> Try it: Read through the data below and state how many of its lines contain the word "agent", adding nothing.

> The data:
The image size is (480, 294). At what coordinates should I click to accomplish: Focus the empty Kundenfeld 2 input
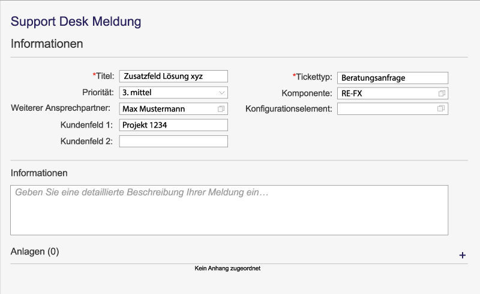[x=173, y=141]
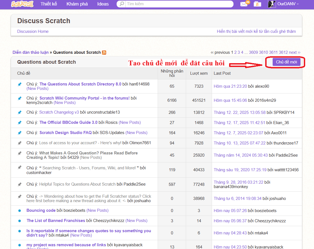Click gray pin beside Helpful Topics thread
The width and height of the screenshot is (314, 249).
tap(20, 184)
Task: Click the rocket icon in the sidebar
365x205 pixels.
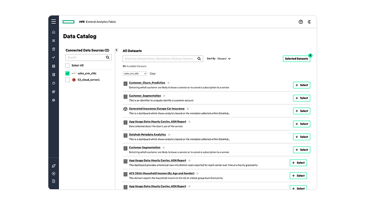Action: [54, 166]
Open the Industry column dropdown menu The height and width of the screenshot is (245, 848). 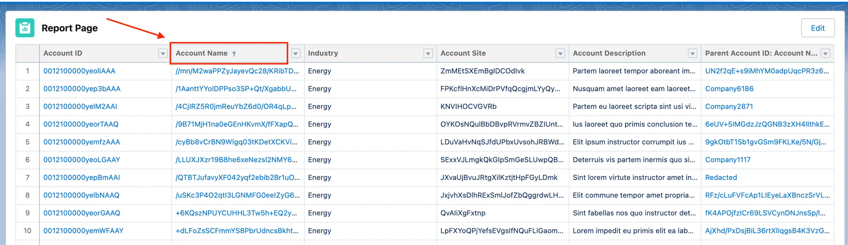(428, 54)
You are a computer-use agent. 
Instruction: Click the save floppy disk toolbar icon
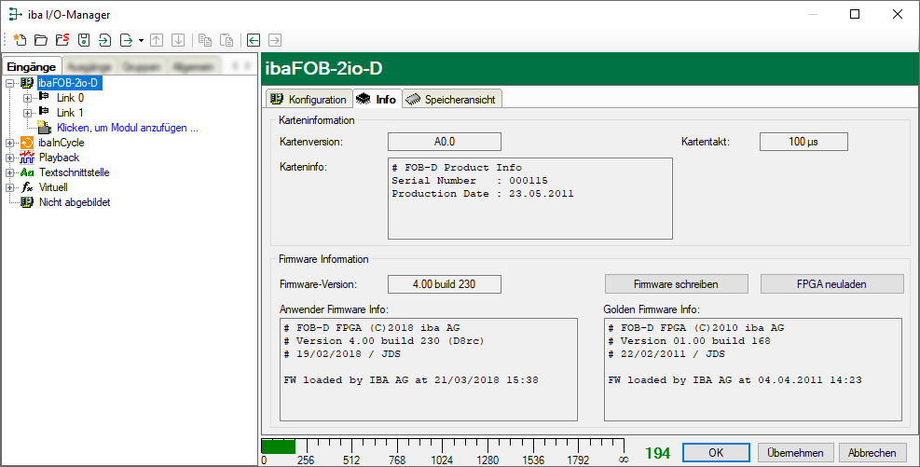tap(84, 40)
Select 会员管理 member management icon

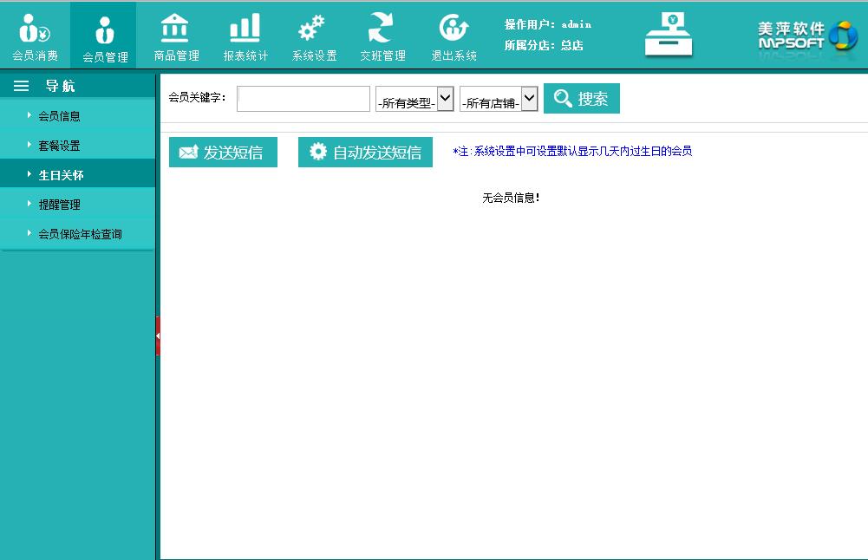tap(104, 36)
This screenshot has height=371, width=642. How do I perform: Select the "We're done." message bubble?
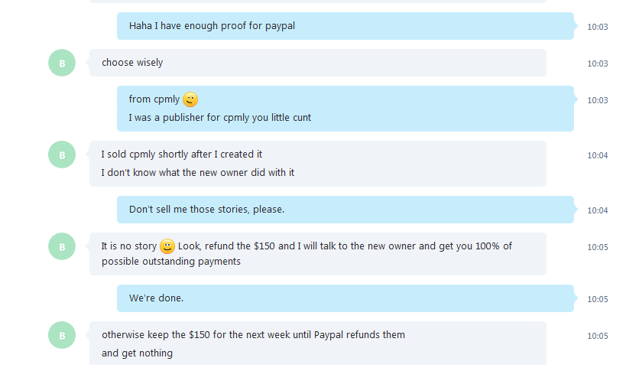[x=345, y=298]
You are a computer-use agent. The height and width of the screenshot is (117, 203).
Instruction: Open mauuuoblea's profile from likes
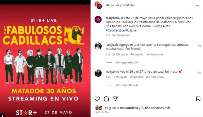(129, 108)
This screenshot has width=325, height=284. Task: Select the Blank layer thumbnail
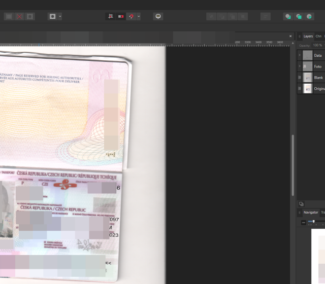pyautogui.click(x=307, y=78)
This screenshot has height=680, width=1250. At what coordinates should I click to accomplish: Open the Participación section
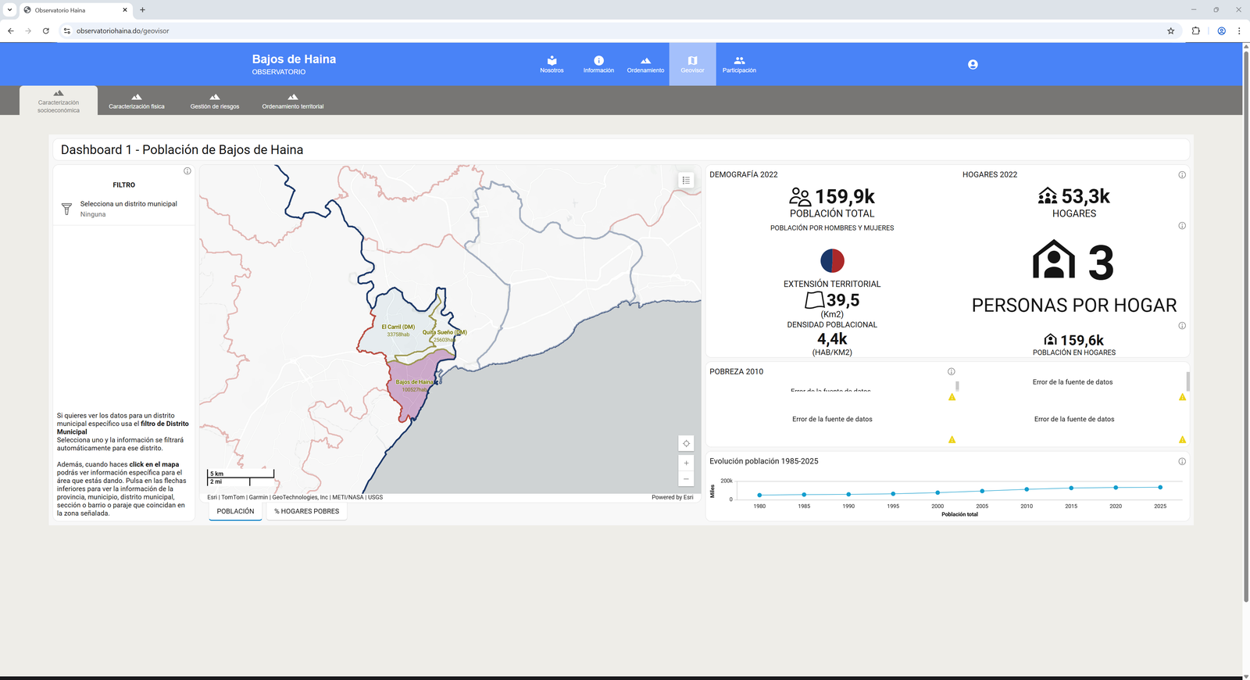pos(739,64)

> Solution for this task: 2